In the 2016 report, Suicide Among Veterans and Other Americans, the VA divided patients into four subgroups: 1) undiagnosed and untreated (for a mental health or substance use disorder); 2) undiagnosed and treated (with either a psychiatric drug or non-pharmacologic treatment); 3) diagnosed and untreated; and 4) diagnosed and treated. Given the regular screening for mental health disorders, undiagnosed patients apparently did not show symptoms of depression, PTSD or any other psychiatric disorder that would have generated a diagnosis during the screening process. These patients should be at low risk of suicide and theoretically, any treatment should further reduce this risk.
The “diagnosed” patients should be at a higher risk of suicide. Suicide prevention efforts focus on getting these patients into treatment, with antidepressants seen as a first-line therapy than can lower the risk of suicide. Thus, if suicide prevention efforts are helpful, the suicide rate for the diagnosed patients who are treated should be lower than for diagnosed patients who, for whatever reason, shun treatment. The 2019 GAO report found that 18% of diagnosed patients did not get treatment.

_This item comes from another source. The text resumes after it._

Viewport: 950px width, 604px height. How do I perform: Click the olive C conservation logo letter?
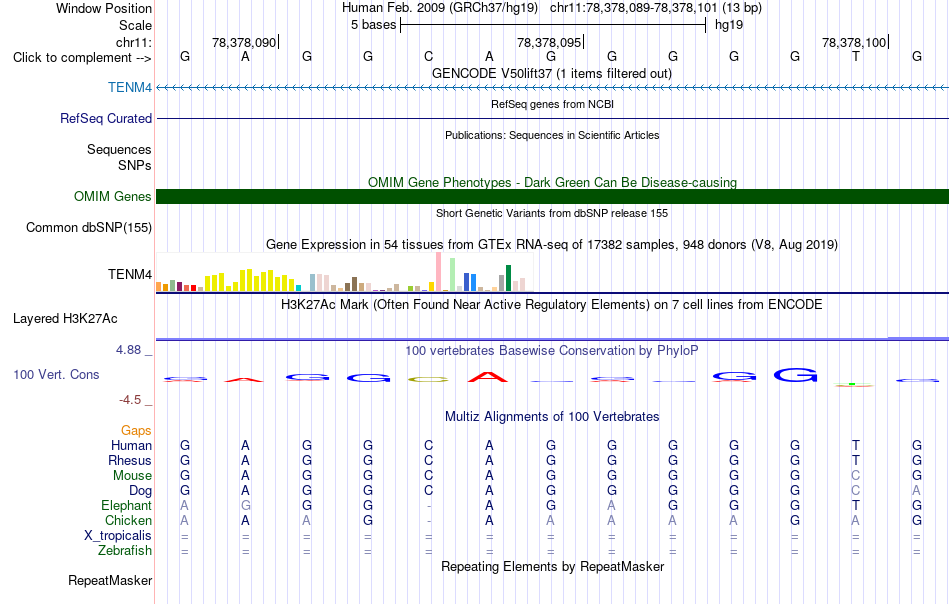428,380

The results were as follows. Those without a diagnosis who received MH treatment were more likely to die by suicide than those without a diagnosis who did not receive treatment. “In 2014, those who got treatment died at twice the rate of the ‘untreated’ group.”
Those with a mental health or substance use diagnosis who received mental health treatment were also about twice as likely to die by suicide than those who were diagnosed but did not receive mental health treatment. “The difference in suicide rates for the treated and untreated groups is consistent over time, year after year.” The suicide rates for those diagnosed with a mental health or substance use diagnosis have remained stable since 2005. They have hovered around 70 per 100,000 population. “The reason that the suicide rates for VHA patients have been rising is that the VA’s suicide prevention efforts—the outreach campaigns and the mandatory screening—have led to a steady increase in the number of veterans diagnosed and treated for those disorders.”

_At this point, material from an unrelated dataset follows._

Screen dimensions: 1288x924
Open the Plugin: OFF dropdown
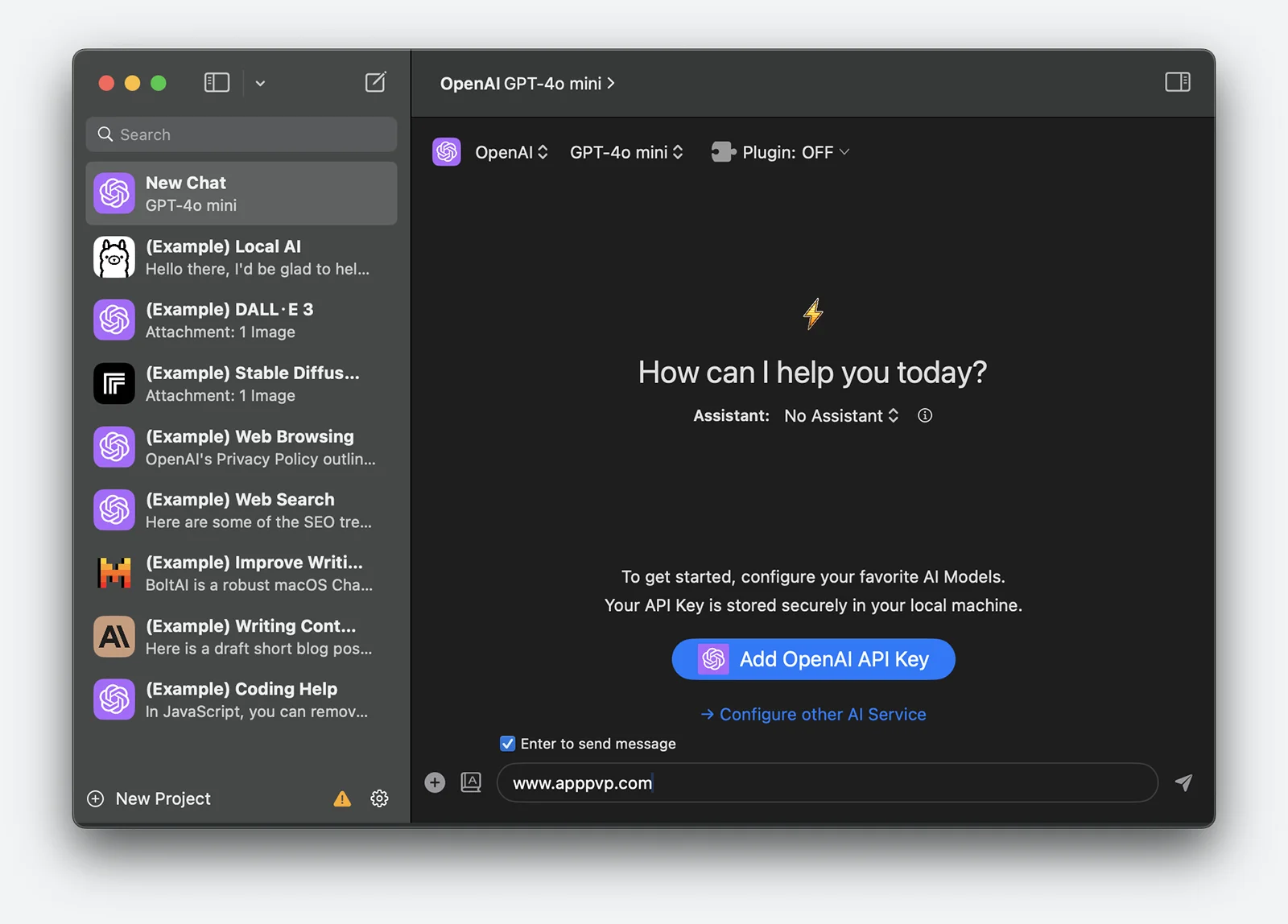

The data for the four subgroups suggested an increased the risk of suicide with the diagnosed and treated group having the greatest risk:
- Undiagnosed/untreated: 24.8 per 100,000
- Diagnosed/untreated: 34.4 per 100,000
- Undiagnosed/treated: 47.6 per 100,000
- Diagnosed/treated: 68.2 per 100,000
This finding runs directly counter to the variable suicide rates that would be expected if the “treatment” were effective. Yet it is consistent with RCT data showing antidepressants double the risk of suicide compared to placebo. Since the VA launched its suicide prevention efforts in 2006, there have been more than 70,000 suicides. “That is a number greater than the total of all combat deaths since 9/11.”
When you join the military, you take an oath to “support and defend” the Constitution against all enemies, foreign or domestic. Fulfilling that oath means you risk being killed in combat. But it doesn’t mean you have to be willing to risk committing suicide from taking psychiatric medications.